2.3.1 雌蟹性腺中TG热氧化体系的构建
图1为添加不同水分梯度的TG在100 ℃, 25 min热处理之后的PCA图,第一和第二主成分方差贡献率之和(PC1%+ PC2%)为98.73,区分指数(Discrimination index, DI)为85,说明其能够反映样本信息的完整程度,且不同样品之间可以进行很好的区分[28]。其中第一主成分贡献率最高(91.039%),因此在PC1方向上当添加水分为6 μL和9 μL时其气味轮廓与性腺样品最为接近[29-30]。结合性腺样品中的实际水分与TG比值,确定当6 μL 为TG的最终水分添加量,此时其气味轮廓与性腺样品最为接近。
图1 河蟹性腺中的TG在添加不同水分后的PCA图Fig.1 PCA results of TG in gonads added with differentcontents of water
在添加6 μL水分的基础上,通过对真空和正常有氧条件下的TG进行热处理,结合电子鼻雷达图结果进行分析(图2),可以看出有氧条件下的TG对各个传感器的响应值与性腺样品最为接近,整体气味轮廓与样品最为相似。其中传感器P30/2, T30/1, LY2/g CTL, LY2/GH, LY2/AA和LY2/G在真空条件下相对样品其响应值均变小,因此这些传感器所对应的敏感物质类型[31],如极性有机化合物、胺类化合物、氨、醛类、丙酮、碳氧化合物等是值得后续关注的。综上所述,雌蟹性腺中的关键脂质TG的最优热氧化体系条件是:100 ℃, 25 min, 水分6 μL,正常有氧条件。
图2 河蟹性腺及TG有氧和真空条件下的雷达图Fig.2 Radar results of TG in gonads under aerobic and vacuum conditions注:Ox, 有氧条件;Va, 真空条件;以下同。
2.3.2 雌蟹肝胰腺中PE热氧化体系的构建
同样地,雌蟹肝胰腺PE中水分的添加以15 μL为基础设置梯度,分别为0、7.5、15和22.5 μL,电子鼻结果如图3-a所示,PCA图区分指数为79,第一主成分贡献率达到99.094%, 说明不同样品在PC1方向上可以达到良好区分。PCA图显示添加不同水分的PE的气味轮廓与肝胰腺样品相差较远,相对来说添加水分为0和15 μL时,PE的气味轮廓与肝胰腺样品最为接近。通过进一步对添加0和15 μL水分的PE和肝胰腺样品进行PCA分析发现(图3-b),添加水分为0时,在PC1方向上,其气味轮廓与样品更为接近。
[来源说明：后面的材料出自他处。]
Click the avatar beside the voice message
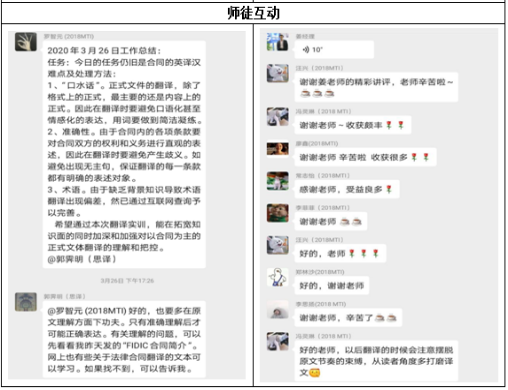 [x=278, y=42]
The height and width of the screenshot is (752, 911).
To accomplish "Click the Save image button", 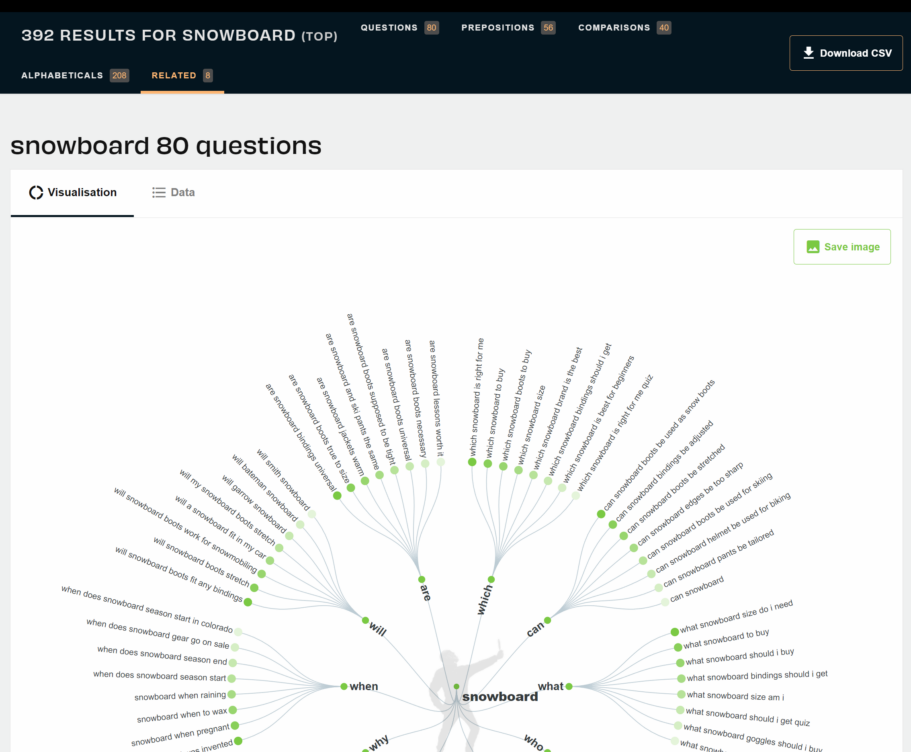I will point(842,246).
在此基础上对氧气条件进行验证,雷达图中对各个传感器的响应值可知(图4),真空条件下的PE对各个传感器几乎无响应,而有氧条件下除LY2/g CTL, LY2/GH, LY2/AA和LY2/G外,PE对各个传感器的响应值与肝胰腺样品最为接近。根据传感器响应值的高低,说明肝胰腺的主要气味集中在这几个传感器所对应的敏感物质上。综合上述可知,雌蟹肝胰腺中PE的热氧化体系条件为:100 ℃,25 min,水分0 μL,有氧条件。
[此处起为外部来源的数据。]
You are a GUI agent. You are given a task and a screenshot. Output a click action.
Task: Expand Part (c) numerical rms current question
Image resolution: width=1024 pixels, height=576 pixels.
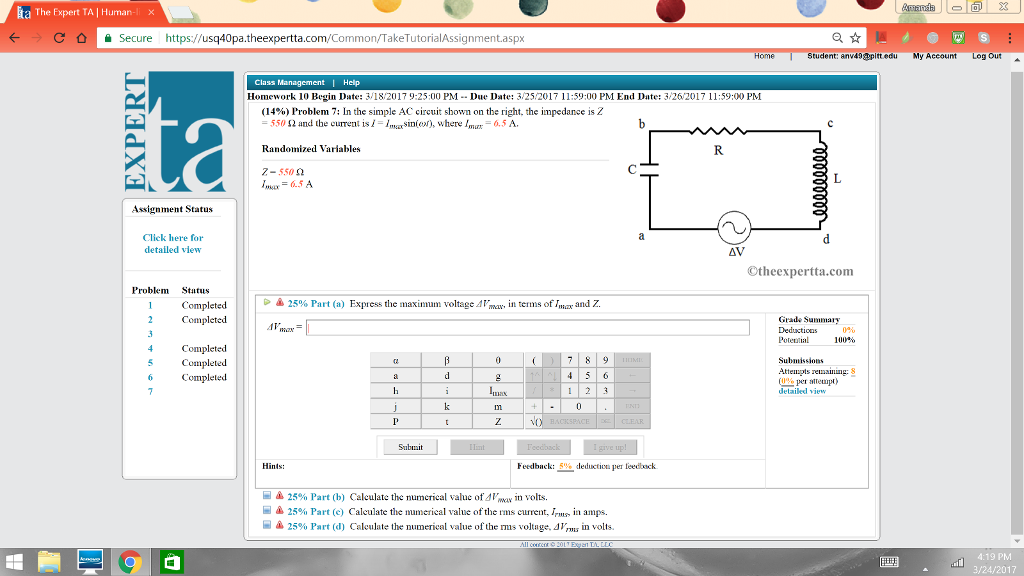click(x=267, y=511)
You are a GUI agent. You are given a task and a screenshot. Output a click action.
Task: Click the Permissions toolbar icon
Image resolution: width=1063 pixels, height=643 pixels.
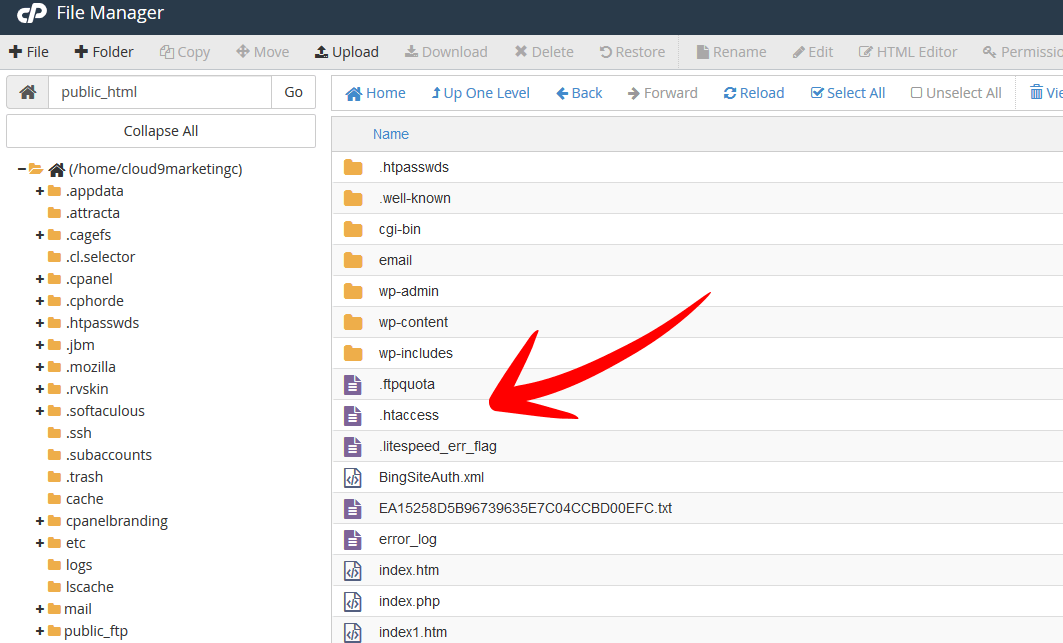point(1019,51)
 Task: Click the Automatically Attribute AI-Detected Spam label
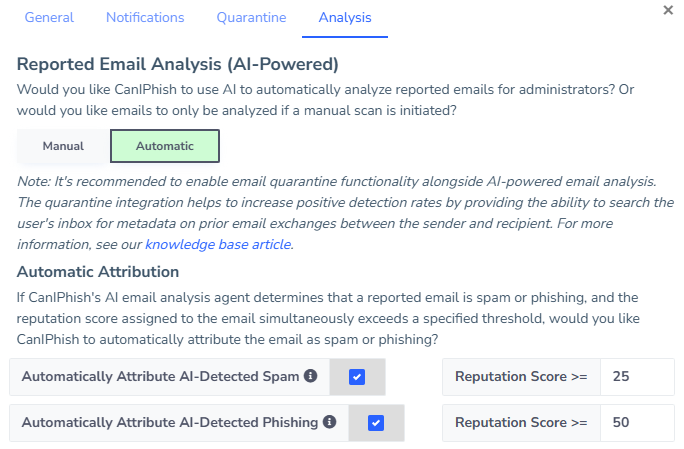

图3 河蟹肝胰腺中的PE在添加不同水分后的PCA图Fig.3 PCA results of PE in hepatopancreas added with different contents of water
图4 河蟹肝胰腺及PE有氧和真空条件下的雷达图Fig.4 Radar results of PE in hepatopancreass under aerobic and vacuum conditions
3 结论与展望
MMSE结合GC-MS对雌性中华绒螯蟹性腺和肝胰腺热处理过程中关键挥发性物质进行测定,根据关键挥发性物质在热处理过程中含量及种类的变化,最终确定热处理时间和温度。在此基础上通过电子鼻结合PCA图和雷达图对关键脂质的气味轮廓与相应可食部位的气味轮廓进行比较,对关键脂质的水分添加以及有氧和真空进行优化,最终确定,性腺中关键脂质TG的热氧化条件为:100 ℃,25 min,水分6 μL,有氧条件;肝胰腺中关键脂质PE的热氧化条件为:100 ℃,25 min,水分0 μL,有氧条件。本研究对关键脂质进行热氧化体系的构建,为脂质分子种、脂肪酸以及挥发性物质的测定提供反应条件,从而确定关键脂质分子种,为脂质热氧化降解特性的研究提供基础。